## Problem details:
The answer must consist of every line below containing "computer".

(Source records)
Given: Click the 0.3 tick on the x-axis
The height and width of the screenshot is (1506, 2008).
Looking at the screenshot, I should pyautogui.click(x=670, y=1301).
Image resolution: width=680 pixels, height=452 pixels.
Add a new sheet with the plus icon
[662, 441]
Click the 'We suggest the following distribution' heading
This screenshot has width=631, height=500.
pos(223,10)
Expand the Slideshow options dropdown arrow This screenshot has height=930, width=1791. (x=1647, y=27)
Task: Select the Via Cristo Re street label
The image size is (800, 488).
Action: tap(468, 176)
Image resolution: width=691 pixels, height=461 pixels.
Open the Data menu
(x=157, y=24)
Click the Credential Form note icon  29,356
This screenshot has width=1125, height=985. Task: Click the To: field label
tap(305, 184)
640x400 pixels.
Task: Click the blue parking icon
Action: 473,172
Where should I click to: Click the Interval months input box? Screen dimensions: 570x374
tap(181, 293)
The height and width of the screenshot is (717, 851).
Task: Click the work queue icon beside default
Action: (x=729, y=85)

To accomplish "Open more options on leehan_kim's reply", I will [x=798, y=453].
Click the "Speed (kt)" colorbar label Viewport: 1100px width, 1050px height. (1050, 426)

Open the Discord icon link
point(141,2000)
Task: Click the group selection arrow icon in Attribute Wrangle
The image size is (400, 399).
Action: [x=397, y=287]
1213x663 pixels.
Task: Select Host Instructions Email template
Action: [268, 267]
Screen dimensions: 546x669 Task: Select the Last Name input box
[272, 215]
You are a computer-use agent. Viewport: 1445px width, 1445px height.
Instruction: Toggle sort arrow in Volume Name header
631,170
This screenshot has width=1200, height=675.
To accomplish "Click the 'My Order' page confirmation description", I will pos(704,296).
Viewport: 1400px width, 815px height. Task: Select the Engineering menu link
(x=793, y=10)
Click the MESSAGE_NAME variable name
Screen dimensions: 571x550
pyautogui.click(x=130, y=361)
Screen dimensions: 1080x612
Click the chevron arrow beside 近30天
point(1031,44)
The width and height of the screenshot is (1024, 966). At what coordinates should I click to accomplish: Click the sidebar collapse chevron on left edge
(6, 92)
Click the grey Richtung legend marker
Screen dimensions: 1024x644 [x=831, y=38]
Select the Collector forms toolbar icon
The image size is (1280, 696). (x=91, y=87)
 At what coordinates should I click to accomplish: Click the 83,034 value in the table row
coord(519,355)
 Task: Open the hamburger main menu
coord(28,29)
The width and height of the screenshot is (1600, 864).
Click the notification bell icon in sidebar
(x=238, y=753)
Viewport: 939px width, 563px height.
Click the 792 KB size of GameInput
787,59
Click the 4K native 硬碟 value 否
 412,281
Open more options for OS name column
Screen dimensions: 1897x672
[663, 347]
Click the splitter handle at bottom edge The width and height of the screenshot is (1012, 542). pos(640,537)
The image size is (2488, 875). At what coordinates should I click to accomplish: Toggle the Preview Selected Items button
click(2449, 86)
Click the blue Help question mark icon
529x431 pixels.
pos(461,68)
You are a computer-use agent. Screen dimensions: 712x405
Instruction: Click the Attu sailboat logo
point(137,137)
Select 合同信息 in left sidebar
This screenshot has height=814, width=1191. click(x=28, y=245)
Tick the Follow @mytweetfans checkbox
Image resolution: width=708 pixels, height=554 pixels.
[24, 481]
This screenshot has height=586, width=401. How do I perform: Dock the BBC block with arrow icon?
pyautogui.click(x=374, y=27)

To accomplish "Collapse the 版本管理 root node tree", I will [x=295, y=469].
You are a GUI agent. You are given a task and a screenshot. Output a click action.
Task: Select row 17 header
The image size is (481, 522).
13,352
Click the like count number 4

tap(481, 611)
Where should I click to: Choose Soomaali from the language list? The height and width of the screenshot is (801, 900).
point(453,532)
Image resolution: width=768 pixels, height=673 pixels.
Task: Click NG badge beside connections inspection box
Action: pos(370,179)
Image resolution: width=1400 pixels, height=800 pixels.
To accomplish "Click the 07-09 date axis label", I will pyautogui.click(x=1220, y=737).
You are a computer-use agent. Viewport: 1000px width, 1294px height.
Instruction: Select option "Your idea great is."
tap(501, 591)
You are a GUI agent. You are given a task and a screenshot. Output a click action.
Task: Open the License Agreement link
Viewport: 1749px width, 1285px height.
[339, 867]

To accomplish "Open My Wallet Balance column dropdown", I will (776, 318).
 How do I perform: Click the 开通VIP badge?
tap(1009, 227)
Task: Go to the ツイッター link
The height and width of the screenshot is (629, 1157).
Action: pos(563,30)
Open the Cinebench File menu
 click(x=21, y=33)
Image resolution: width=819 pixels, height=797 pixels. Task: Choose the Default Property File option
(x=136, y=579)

## Solution for this task:
You are a computer-use agent. Viewport: 1445px width, 1445px height.
You are a computer-use agent. Screen dimensions: 712x405
You are a computer-use agent. Viewport: 1000px width, 1294px height.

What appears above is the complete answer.